◆ Task goal:
In the entries below, every line that contains "This" must be located and copied.

◆ Given records:
- - - - - - -

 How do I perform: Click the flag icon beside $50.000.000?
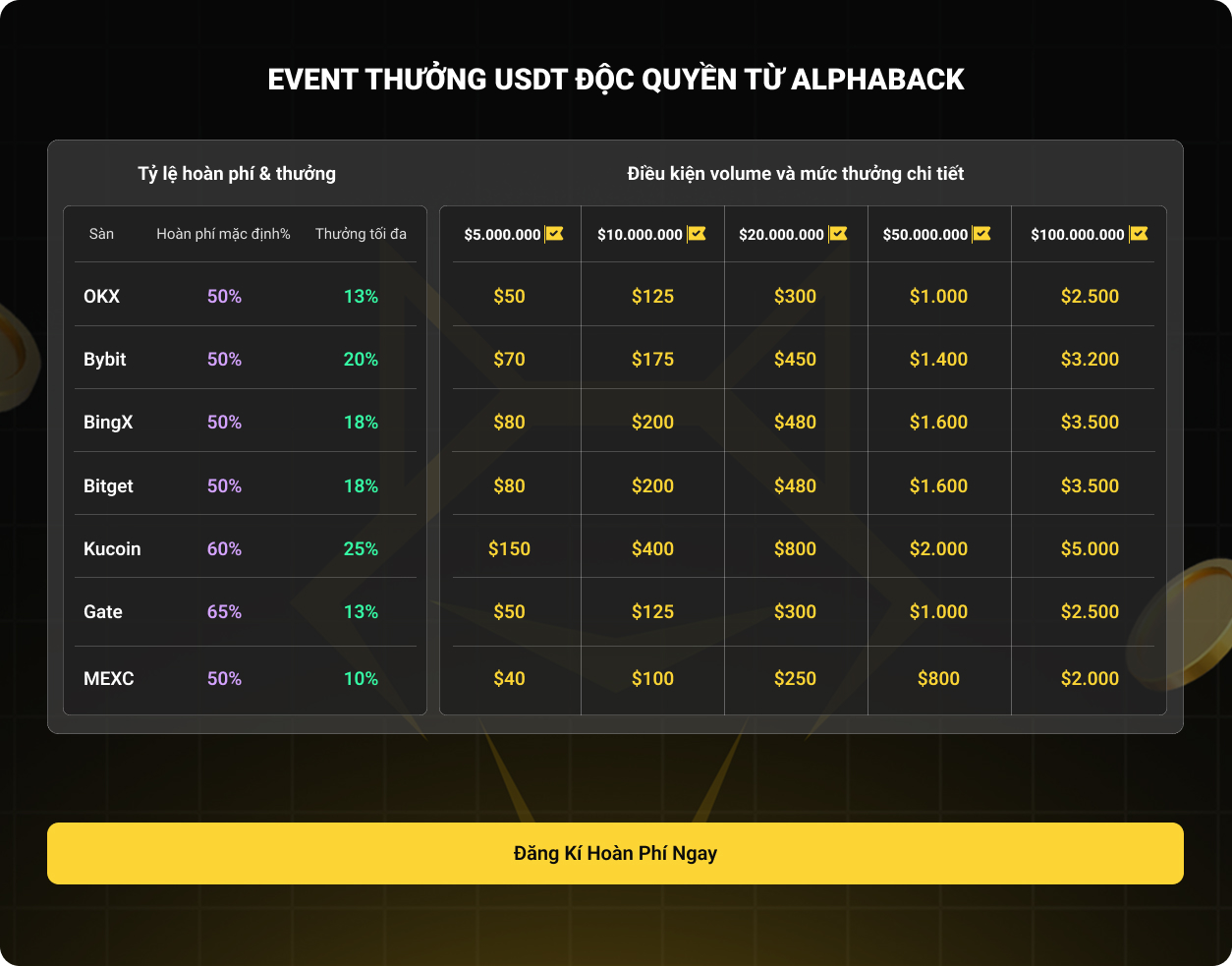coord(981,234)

- - - - - - -

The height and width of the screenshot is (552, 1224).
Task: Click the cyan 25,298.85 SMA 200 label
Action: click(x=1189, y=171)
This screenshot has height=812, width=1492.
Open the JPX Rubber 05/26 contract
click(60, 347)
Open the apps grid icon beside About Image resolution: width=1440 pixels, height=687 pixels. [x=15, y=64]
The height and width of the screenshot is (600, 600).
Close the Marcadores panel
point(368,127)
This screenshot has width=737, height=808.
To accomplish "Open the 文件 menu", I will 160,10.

- - - - - - -

◆ Result:
This screenshot has height=812, width=1492.
This screenshot has width=737, height=808.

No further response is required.